Subject: I think I misspoke somewhere.
Author:
Posted on: 2023-03-27 06:51:31 UTC

I didn't mean to compare these AIs to search engines, or to say anything about the Internet being wrong, because the point is they're not search engines, and they don't care if the Internet is right or wrong.

Imagine an Internet which contained only three things:

"Who is in love? Ronnie and Katie are in love."

"Who is in love? Sarah and Germaine are in love."

And a list of four hundred names, including those four.

If you magically trained ChatGPT on just this (it's way too small a sample size, but this is magic", and then asked it "who is in love?", its goal would not be to act as a search engine and tell you about Ronnie and Katie, and Sarah and Germaine. Its goal - the only thing it "knows" how to do - would be to give you an answer shaped the same way as the Internet's answers: "(name from the list) and (name from the list) are in love. Mike and Jonny, Ateea and Katie (don't tell Ronnie), Callie and NameListv03. Job done, give the AI some cookies.

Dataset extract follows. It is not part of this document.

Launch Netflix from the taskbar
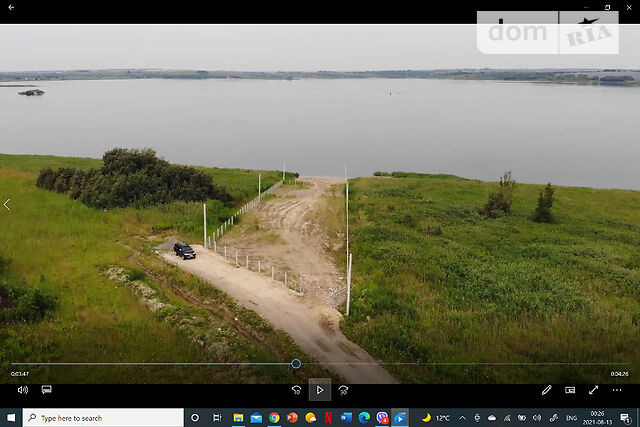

Internet facts can help. If something is consistent in its database, then it will probably stick with that - if there were several hundred declarations of Sarah and Germaine's relationship, that's what you'd get. But that's because it's trying to sound like the Internet, and the Internet mostly names Germaine with Sarah. Not because it knows it's a fact.

That's why it fails so hard on the PPC. It's only going to have a couple of actual sources for every statement, and when your characters are named "Jay" or "Dafydd" there's a lot of confounding factors online. It will - it did! - blend together everything it knows about Mary Sue, anti-Suefics, people called Dafydd, and relationship stories, and spout it at me without caring if they're right, or even knowing what "right" means. Its answers were shaped like the Internet, and that's what it was made to do.